→ **The task**
All that is wanted is the exact lines from the one with "Open the App checker stethoscope icon" through the last line of the entries, with both ends kept and every picture left out.

(Records contained in a dataset)
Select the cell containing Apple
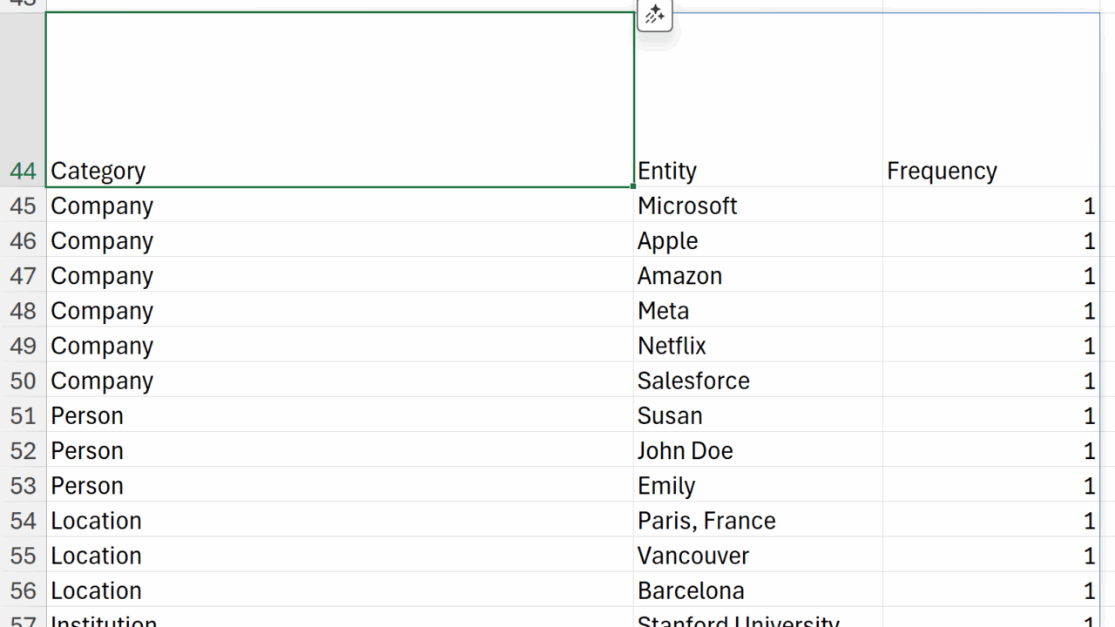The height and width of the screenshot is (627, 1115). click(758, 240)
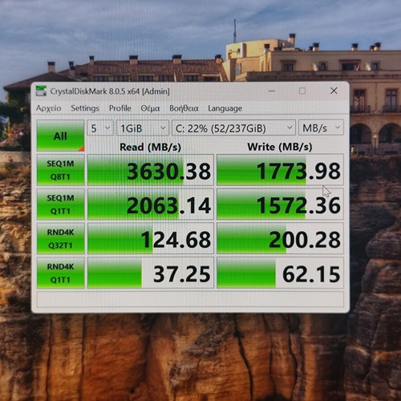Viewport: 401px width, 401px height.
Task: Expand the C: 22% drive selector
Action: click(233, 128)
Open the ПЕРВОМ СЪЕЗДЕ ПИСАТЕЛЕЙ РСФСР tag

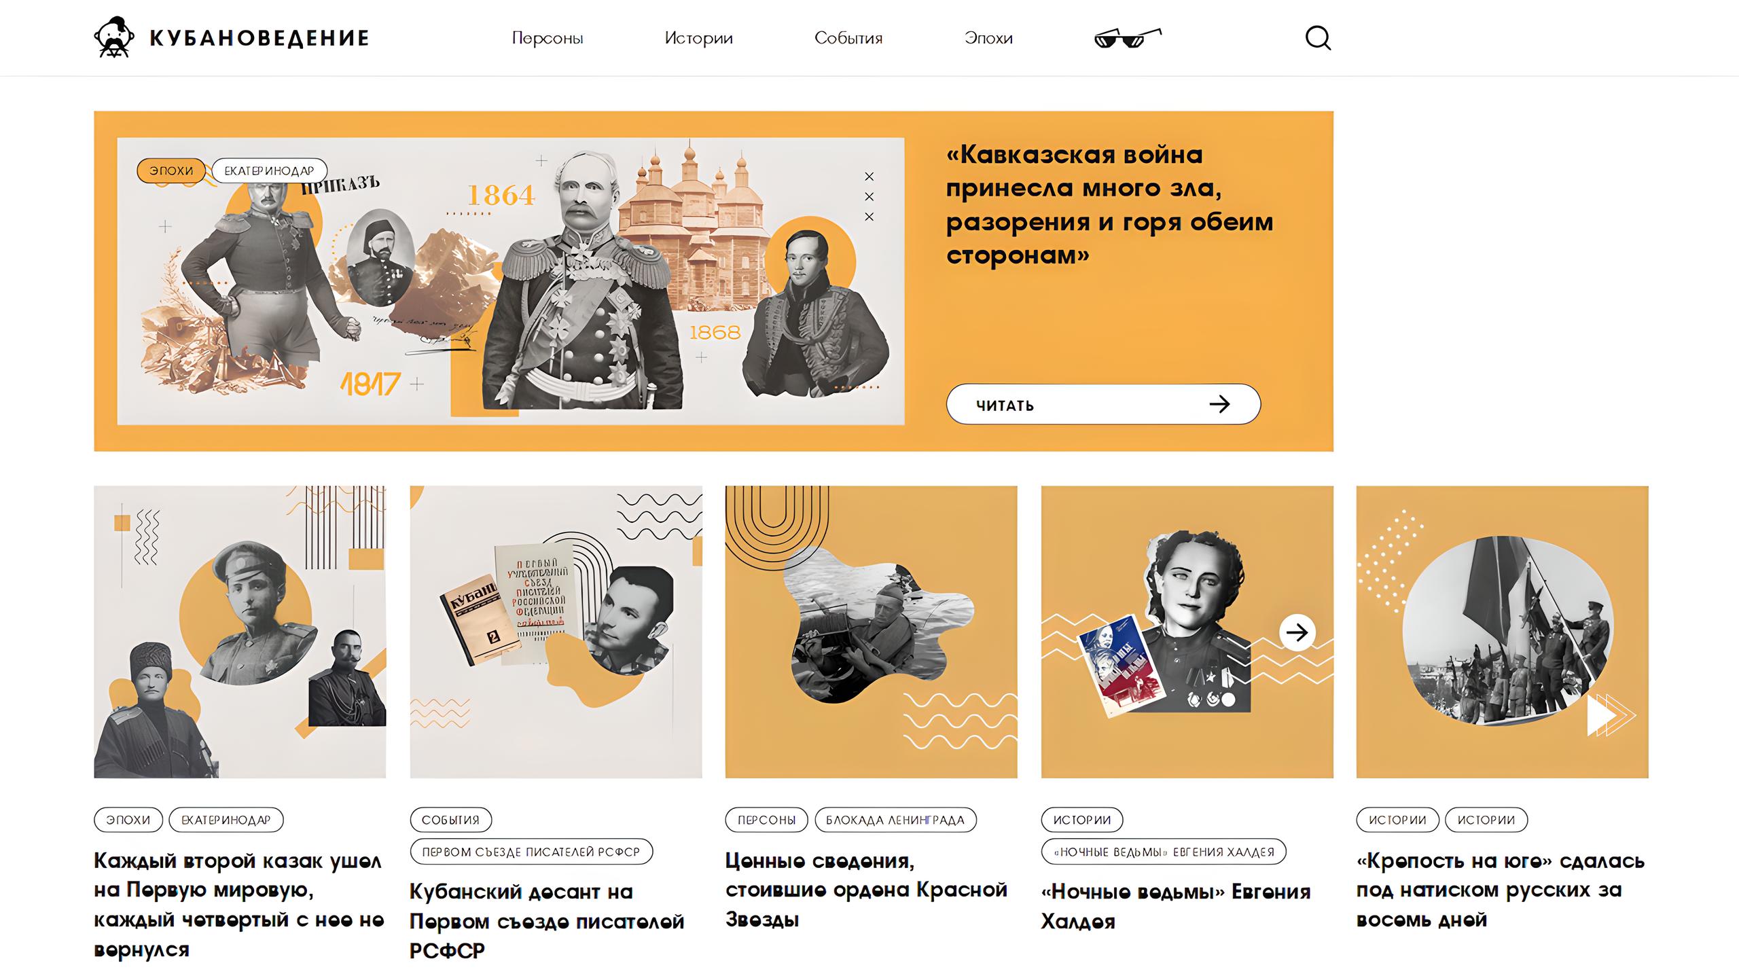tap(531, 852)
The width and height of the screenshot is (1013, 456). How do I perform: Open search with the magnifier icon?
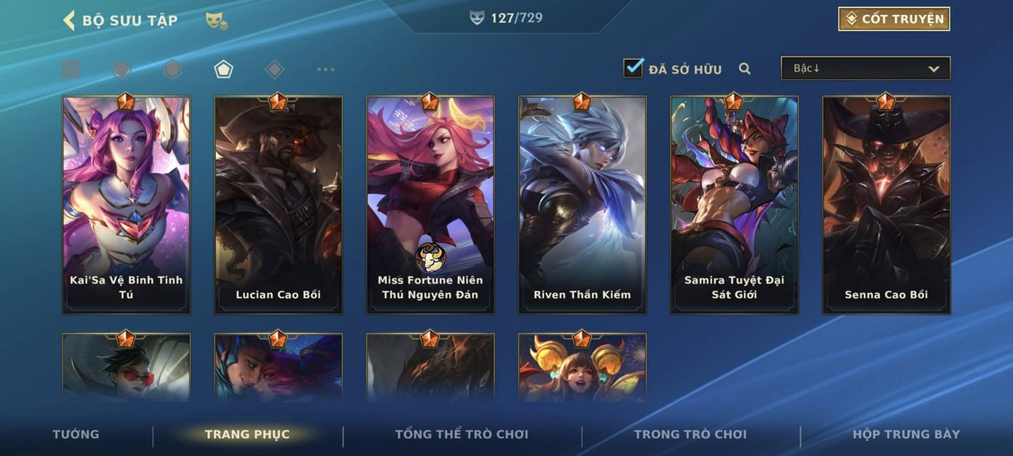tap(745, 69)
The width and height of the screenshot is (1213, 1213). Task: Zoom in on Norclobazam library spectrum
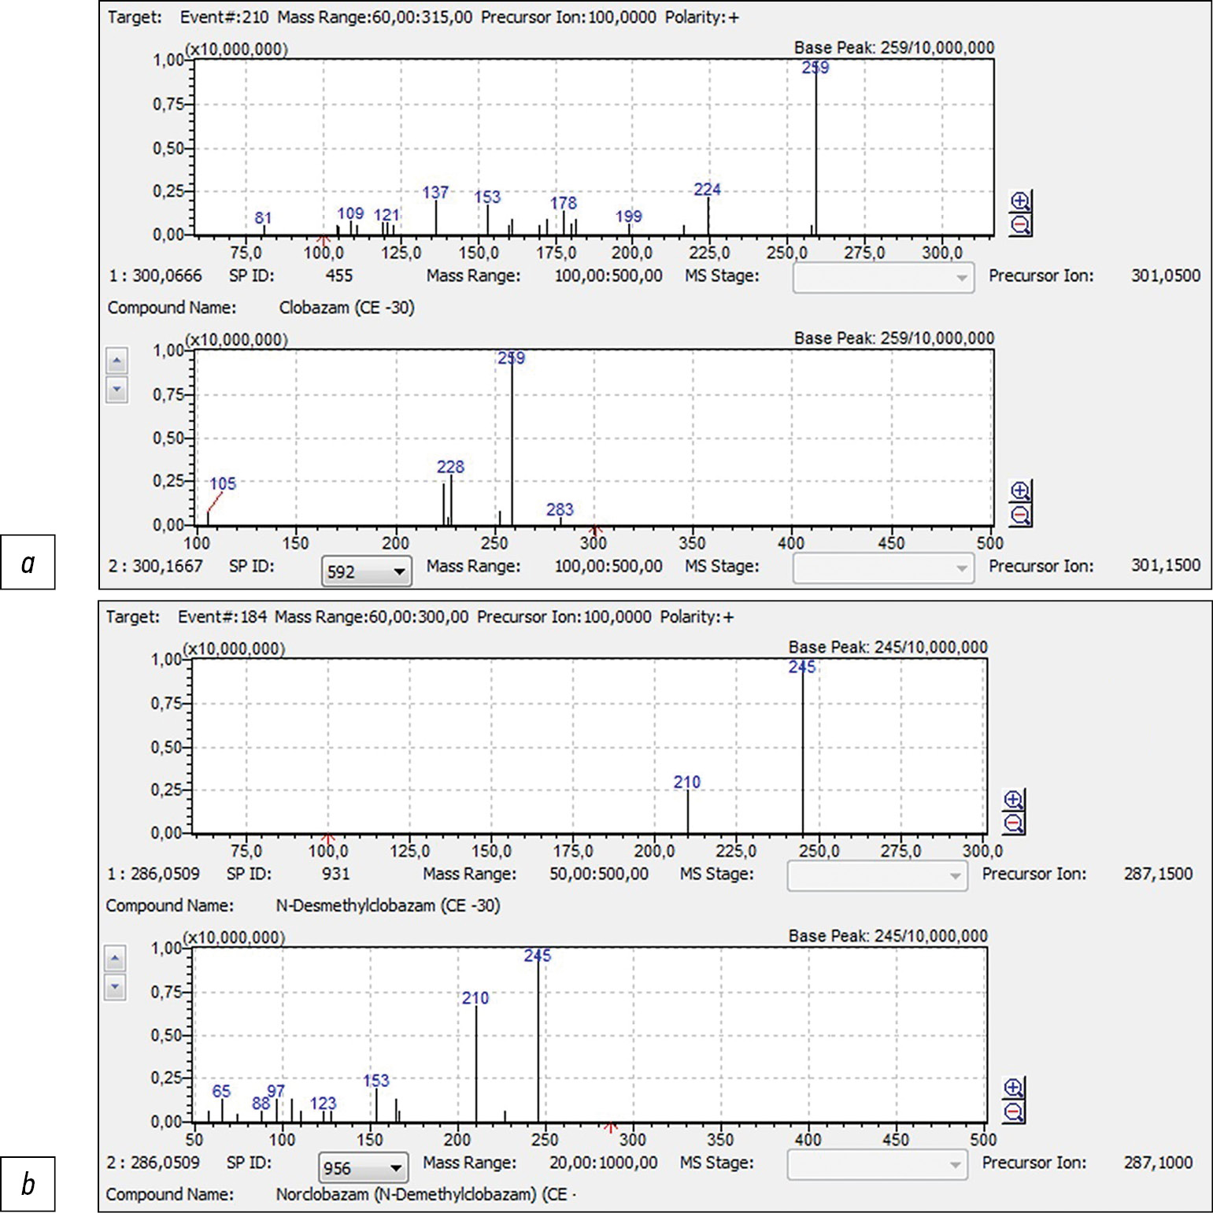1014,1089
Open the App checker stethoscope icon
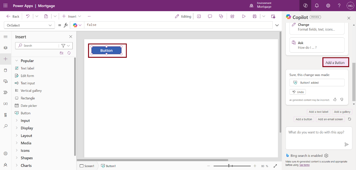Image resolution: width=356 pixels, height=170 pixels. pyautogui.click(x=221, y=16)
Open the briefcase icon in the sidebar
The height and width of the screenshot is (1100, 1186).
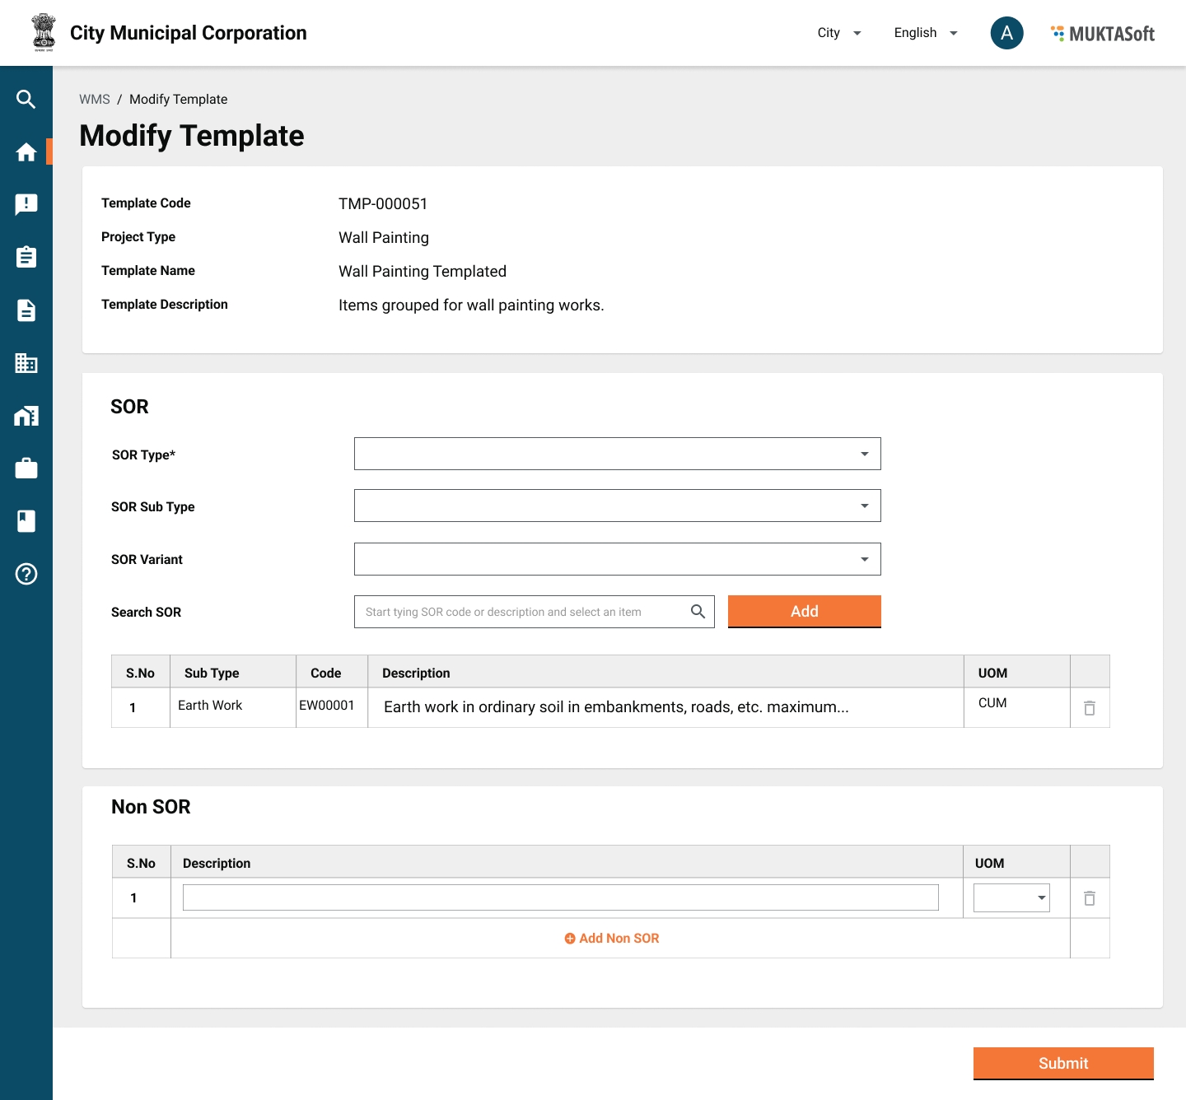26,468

→ **Expected answer**
Open the App checker stethoscope icon
Image resolution: width=356 pixels, height=170 pixels. pyautogui.click(x=221, y=16)
Open the briefcase icon in the sidebar
The height and width of the screenshot is (1100, 1186).
26,468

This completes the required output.